McCormick supports public campaign funding, term limits, action to curb corruption and restriction on ethical conflicts, would expand free public education from pre-K to college, cut property taxes in half and put an end to racial segregation, and opposes laws prohibiting marijuana use, according to her website. She said she will work to eliminate the corrupt influence of dirty money in politics with an affordable system of fair and clean elections.
“Eliminating political payoffs is the only way to put on a public agenda items such as state-funded child care, paid family leave, universal health insurance, free tuition at public colleges and universities,” she said.

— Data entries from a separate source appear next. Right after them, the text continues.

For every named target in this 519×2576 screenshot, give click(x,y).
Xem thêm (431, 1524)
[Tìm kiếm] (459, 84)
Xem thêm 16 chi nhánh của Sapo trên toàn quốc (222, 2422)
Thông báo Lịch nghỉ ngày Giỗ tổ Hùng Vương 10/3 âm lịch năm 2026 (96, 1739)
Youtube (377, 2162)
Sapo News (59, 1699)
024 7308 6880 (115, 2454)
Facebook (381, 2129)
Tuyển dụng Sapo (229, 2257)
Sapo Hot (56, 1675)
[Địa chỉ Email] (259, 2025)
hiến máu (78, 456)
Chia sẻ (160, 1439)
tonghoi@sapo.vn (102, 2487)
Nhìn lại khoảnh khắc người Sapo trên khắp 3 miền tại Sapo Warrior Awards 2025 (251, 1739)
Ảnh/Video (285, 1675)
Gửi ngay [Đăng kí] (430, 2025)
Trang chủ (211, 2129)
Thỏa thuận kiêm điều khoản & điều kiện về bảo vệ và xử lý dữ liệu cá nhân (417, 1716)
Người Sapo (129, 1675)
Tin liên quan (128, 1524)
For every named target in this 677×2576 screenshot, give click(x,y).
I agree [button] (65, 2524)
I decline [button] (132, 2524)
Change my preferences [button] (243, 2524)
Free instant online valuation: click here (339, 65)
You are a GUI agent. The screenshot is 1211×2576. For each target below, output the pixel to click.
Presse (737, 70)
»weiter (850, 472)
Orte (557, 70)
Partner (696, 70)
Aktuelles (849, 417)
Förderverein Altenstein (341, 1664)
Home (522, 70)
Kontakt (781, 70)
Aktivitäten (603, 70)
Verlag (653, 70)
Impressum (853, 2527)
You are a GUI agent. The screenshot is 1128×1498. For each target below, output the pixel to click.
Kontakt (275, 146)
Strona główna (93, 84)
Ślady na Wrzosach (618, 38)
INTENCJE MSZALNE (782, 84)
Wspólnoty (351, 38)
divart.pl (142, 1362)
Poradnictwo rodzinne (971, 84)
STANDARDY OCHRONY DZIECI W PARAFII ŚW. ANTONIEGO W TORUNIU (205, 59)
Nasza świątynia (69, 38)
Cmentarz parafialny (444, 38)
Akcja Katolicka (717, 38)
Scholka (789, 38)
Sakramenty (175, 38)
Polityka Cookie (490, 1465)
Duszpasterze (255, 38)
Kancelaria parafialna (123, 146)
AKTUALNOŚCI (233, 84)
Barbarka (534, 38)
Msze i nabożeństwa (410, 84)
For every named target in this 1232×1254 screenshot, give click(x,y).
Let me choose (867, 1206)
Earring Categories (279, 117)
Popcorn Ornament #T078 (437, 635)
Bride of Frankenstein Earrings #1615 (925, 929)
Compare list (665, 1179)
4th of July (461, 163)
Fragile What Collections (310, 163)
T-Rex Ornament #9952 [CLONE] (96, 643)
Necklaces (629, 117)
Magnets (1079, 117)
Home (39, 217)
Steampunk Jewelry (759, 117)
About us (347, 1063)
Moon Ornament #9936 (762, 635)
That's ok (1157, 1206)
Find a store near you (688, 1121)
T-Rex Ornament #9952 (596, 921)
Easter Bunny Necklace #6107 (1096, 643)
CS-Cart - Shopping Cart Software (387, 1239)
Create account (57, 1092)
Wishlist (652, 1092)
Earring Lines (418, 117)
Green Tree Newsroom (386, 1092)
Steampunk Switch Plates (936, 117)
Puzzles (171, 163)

She supports raising the minimum wage to $15 or more and indexing it to the cost of living, said she will vote against any bill that cuts Social Security, Medicare, or Medicaid benefits, and supports adding trillions of dollars to Social Security’s current surplus by “scrapping the cap” so that millionaires and billionaires pay Social Security taxes on more than just the first $118,500 of their income.
She said she believes in safe, legal abortion, and allowing LGBT couples to marry and receive benefits equal to those of opposite-sex married couples.
“We must restore tax rates on upper income Americans and corporations to levels they were at during the economic ‘boom’ years to reverse the severe growth in the national debt since Republican President Ronald Reagan sparked massive deficit spending with reckless tax cuts for the rich,” she said. “The Reagan and Bush tax cuts have had no positive economic impact, but they have created massive inequality.”
She rejects campaign money from Wall Street and oil company PACs and believes climate change is real and requires immediate action from the government. She supports public investment in renewable energy and energy efficiency, and opposes the Keystone XL pipeline and all expansion of fossil fuel infrastructure, fracking and use.